# [DOCUMENT EXTRACT]
=== Section Start ===
Considering that the use of image analysis in seed science technology has led to considerable advances in seed quality assessment14, the Ilastik software could be integrated in this image analysis, which would make seed quality assessment even more efficient. Thus, the aim of this study was to propose an approach based on interactive and traditional machine learning methods to classify soybean seeds and seedlings according to their appearance and physiological potential. In addition, we correlated the appearance of seeds with their physiological performance.

Materials and methods

Plant material and image acquisition

Seven commercial soybean seed lots from production in the 2019/2020 crop season were acquired, from which 700 seeds were selected. The seeds were divided into seven groups according to physical, health, and physiological aspects. The groups were composed of mechanically damaged seeds, seeds infested by fungi, and green seeds (with low chlorophyll degradation). Initially, images of the seeds were obtained from an Epson Perfection V800 scanner. The seeds were tested for germination capacity by placing them on rolls of germination paper moistened with water in the amount of 2.5 times the dry weight of the paper and kept in a germinator (Mangelsdorf) at 25 °C for three days. The seedlings produced were individually evaluated through image analysis to determine seed vigor. Images of the seedlings were acquired through an HP Scanjet 200 scanner fastened in an inverted position within an aluminum box. Both seed and seeding images had 300 dpi resolution.

Image pre-processing and segmentation

Image pre-processing and segmentation were performed with the Ilastik software4 using the pixel classification tool. The images were semantically segmented, and two segmentation classes were defined: “seed or seedling” and “background”. The features of the seeds or seedlings were based on color and pixel intensity and border and texture descriptors, computed as pre-smoothed filters with a sigma ranging from 0.3 to 1. To create the probability maps, the pixels belonging to the regions of each class were selected by painting brushstrokes of different colors directly on the input data. A Random Forest classifier was then used for pixel classification (Ilastik standard). The probability that the pixel belonged to the semantic segmentation classes (“seed/seedling” or “background”) was estimated for each pixel of the image. The trained classifier was applied to all images, individual seeds and seedlings, in batch mode, and the probability maps were exported for each image.
=== Section End ===
# [INFORMATION SHOWN]
=== Section Start ===
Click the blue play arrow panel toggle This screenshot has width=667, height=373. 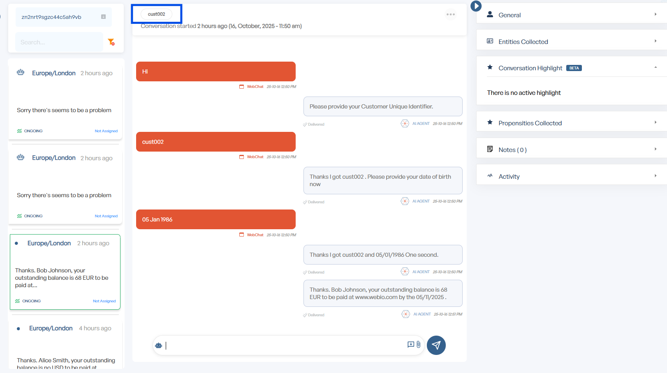pos(476,6)
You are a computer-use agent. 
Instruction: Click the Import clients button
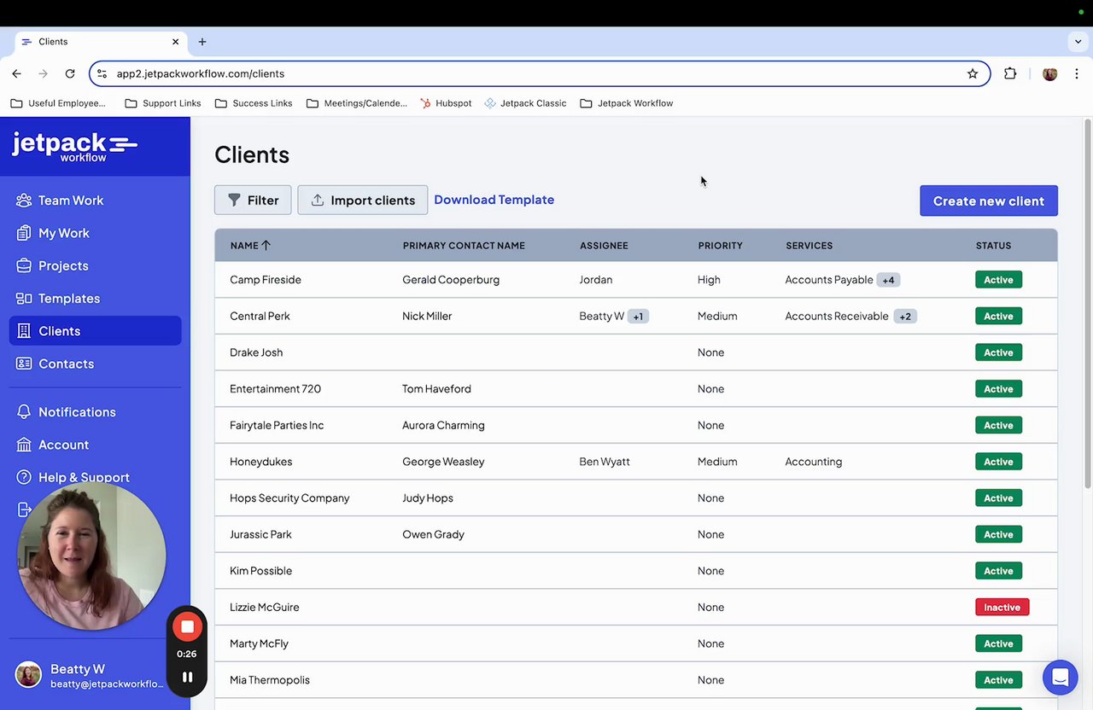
=== Section End ===
# [TASKS TO COMPLETE]
1/ List the three section headings that appear in the soybean seed study excerpt.
2/ From the soybean seed study excerpt, return the passage starting at "Considering that the" and ending at "their physiological performance.".
3/ Resume the soybean seed study excerpt after its final sentence.
The data has no connection to the soybean seed study excerpt.

# [RESULTS BY TASK]
1/
Materials and methods
Plant material and image acquisition
Image pre-processing and segmentation

2/
Considering that the use of image analysis in seed science technology has led to considerable advances in seed quality assessment14, the Ilastik software could be integrated in this image analysis, which would make seed quality assessment even more efficient. Thus, the aim of this study was to propose an approach based on interactive and traditional machine learning methods to classify soybean seeds and seedlings according to their appearance and physiological potential. In addition, we correlated the appearance of seeds with their physiological performance.

3/
Seed appearance and physiological quality classification

In this study, we developed independent classifications for soybean seed appearance and physiological quality, considering seedling growth and the non-germinated seed data. The methods used for both classification procedures were similar; therefore, the descriptions were presented only once.

Seed appearance classes

Seeds were classified into seven different classes, based on visual inspection of each individual seed: (1) high-quality seed (HQS)—seed nearly round, firm, with smooth skin, and a single color; (2) mechanically kneaded seed (KNS)—seeds with irregular surfaces and surface depressions due to mechanical damage; (3) purple stained seed (PSS)—seeds with pink to light or dark purple discoloration, with size ranging from a small spot to covering the entire seed coat; (4) broken seed (BRS)—seeds with poor structural integrity; (5) seed coat tear (SCT)—seeds showing coat ruptures; (6) moisture damaged seed (MDS)—seeds showing wrinkles in the region opposite the hilum; (7) greenish seed (GRS)—seeds with a greenish seed coat or cotyledon.

Physiological quality classes

The seedlings were placed in two classes: (1) vigorous seedlings (VSD)—morphologically healthy seedlings showing vigorous growth of the hypocotyl and roots; and (2) weak seedlings (WSD)—seedlings showing absence, underdevelopment, or deformation of some essential structure (cotyledons, primordial leaves, and roots). In addition, the class (3) non-germinated seeds (NGS)—seeds unable to germinate after three days under suitable conditions—was established.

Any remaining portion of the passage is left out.